Checkpoint 2

Overview: New SQL features, Limited Memory, Faster Performance
Deadline: March 16
Grade: 10% of Project Component
- 6% Correctness
- 4% Efficiency

This project follows the same outline as Checkpoint 1. Your code gets SQL queries and is expected to answer them. There are a few key differences:

Queries may now include CROSS PRODUCTs and JOINs.
Queries may now include a ORDER BY clause. Sort is a blocking, or 2-pass operator. Ideally you need to handle both the case where you can fit everything into memory and the case where you can not. However, this time, you are only required to handle the case where you can fit everything into memory. However, everything does not cover SQL to RA translation mistakes, so be careful where you place your PROJECTION.
Queries may now include a LIMIT clause, and/or a nested subquery. The subquery can be either in the FROM clause or in the WHERE clause.

Sorting and Grouping Data

Sort is a blocking operator. Before it emits even one row, it needs to see the entire dataset. If you have enough memory to hold the entire input to be sorted, then you can just use Java's built-in Collections.sort method. However, for at least a few queries you will likely not have enough memory to keep everything available. In that case, a good option is to use the 2-pass sort algorithm that we discussed in class.

Grading Workflow

All .java files in the src directory at the root of your repository will be compiled (and linked against JSQLParser). A main file that you can take as an example is given here. As before, the class edu.buffalo.www.cse4562.Main will be invoked with no arguments, and a stream of semicolon-delimited queries will be printed to System.in (after you print out a prompt)
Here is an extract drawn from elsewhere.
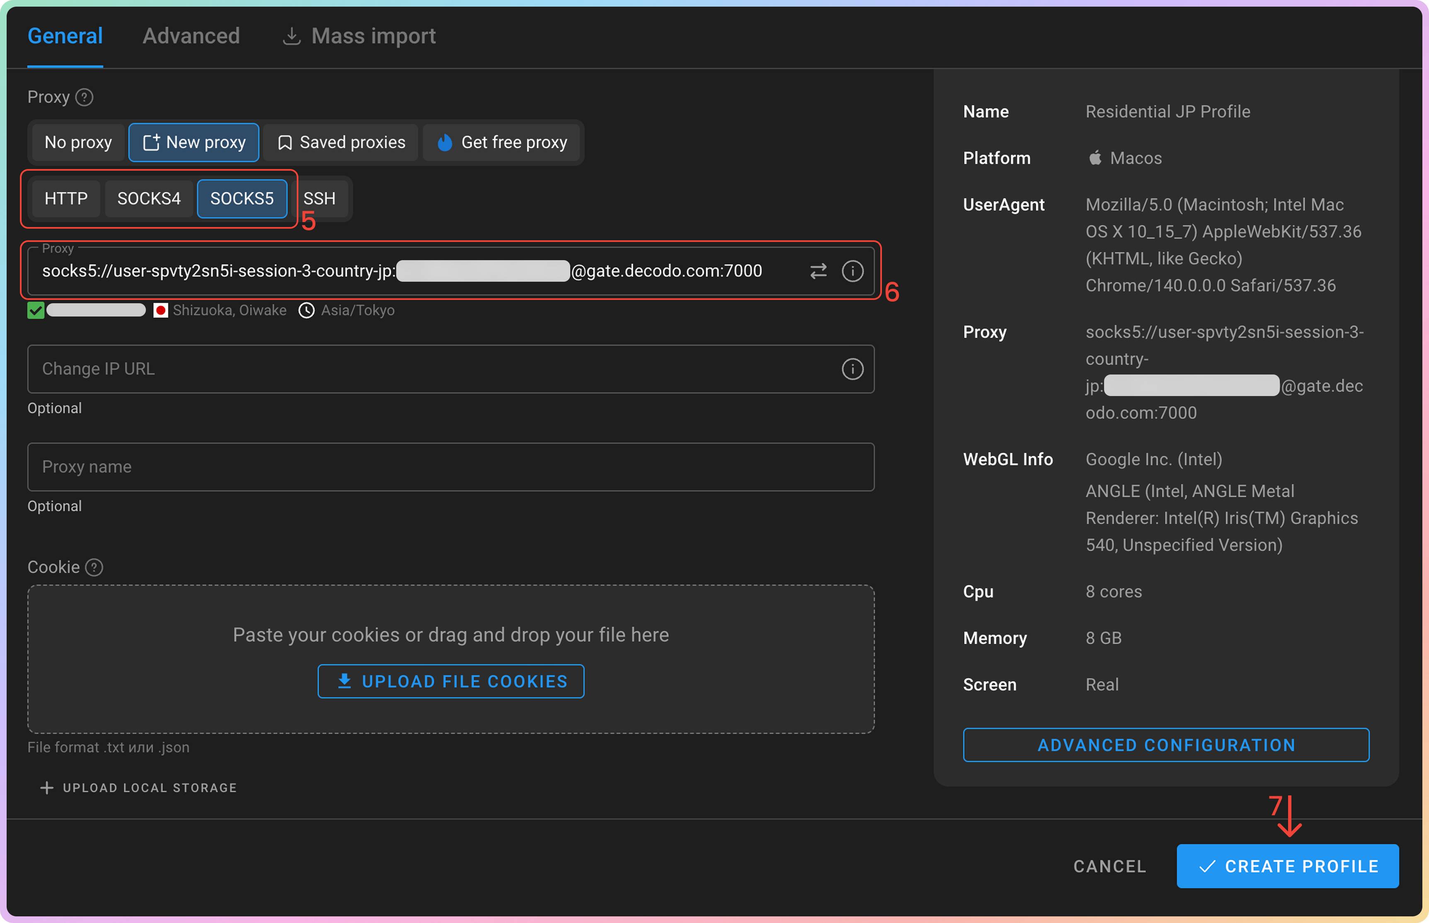
Task: Click the Advanced Configuration button
Action: click(x=1166, y=745)
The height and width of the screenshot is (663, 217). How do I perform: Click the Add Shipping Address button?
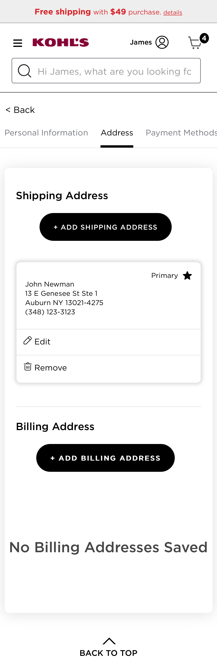coord(106,227)
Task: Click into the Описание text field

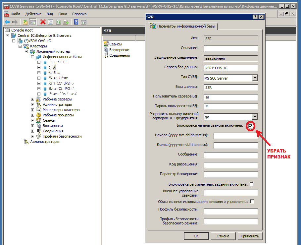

For example (red text is entered by the user/grader):

bash> ls data
R.dat
S.dat
T.dat
bash> cat data/R.dat
1|1|5
1|2|6
2|3|7
bash> cat data/S.dat
1|2|6
3|3|2
3|5|2
bash> find {code root directory} -name \*.java -print > compile.list
bash> javac -cp {libs location}/commons-csv-1.5.jar:{libs location}/evallib-1.0.jar:{libs location}/jsqlparser-1.0.0.jar -d {compiled directory name} @compile.list
bash> java -cp {compiled directory name}/src/:{libs location}/commons-csv-1.5.jar:{libs location}/evallib-1.0.jar:{libs location}/jsqlparser-1.0.0.jar edu.buffalo.www.cse4562.Main --data data/
$> CREATE TABLE R(A int, B int, C int);
$> CREATE TABLE S(D int, E int, F int);
$> SELECT B, C FROM R WHERE A = 1;
1|5
2|6
$> SELECT A, E FROM R, S WHERE R.A = S.D;
1|2
1|2

For this project, we will issue 5 queries to your program excluding CREATE TABLE queries. 3 of these queries will NOT be timed, and they will evaluated based on the correctness of the query results. Answering each query successfully will bring you 1 point each. An example file you will read the data from is given here. The remaining two queries will be timed, and they will run on files that have around 1000 tuples (~100 KB). You will receive 1.5 points for each query if you can return correct results. You will receive additional 2 points for each query for matching or beating the reference implementation timewise. Also keep in mind that for ALL queries, the grader will time out and exit after 5 minutes. There is also a memory limit that will not allow you to load full tables and cross product them for joins.

	Points for Correctness	Points for Performance	Table Size
Query 1	1	0	~500 tuples each table
Query 2	1	0	~500 tuples each table
Query 3	1	0	~500 tuples each table
Query 4	1.5	2	~1000 tuples each table
Query 5	1.5	2	~1000 tuple each table